** TASK MATERIAL **
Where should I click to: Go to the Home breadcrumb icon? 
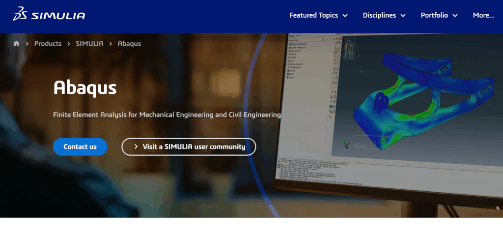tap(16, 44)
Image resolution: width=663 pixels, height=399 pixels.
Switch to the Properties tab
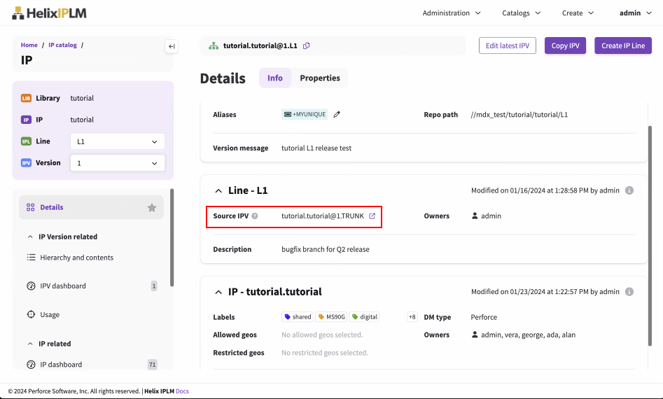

...

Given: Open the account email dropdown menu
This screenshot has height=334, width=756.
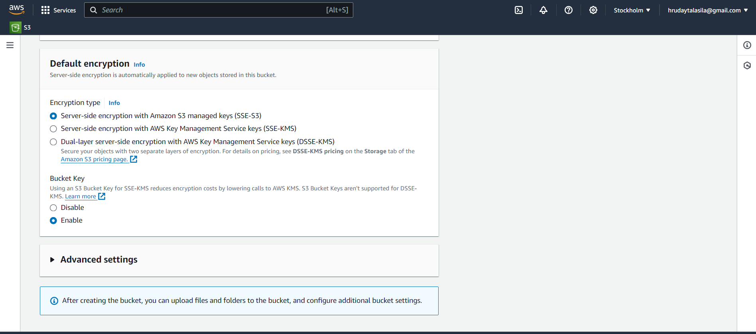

** REQUEST **
Edit the stretch of the listing from the line containing "Image resolution: width=663" through the line containing "Switch to the Properties tab", putting "Settings" in place of "Properties" and keeping everything else the same. Return only those lines.

** REPLY **
Image resolution: width=663 pixels, height=399 pixels.
Switch to the Settings tab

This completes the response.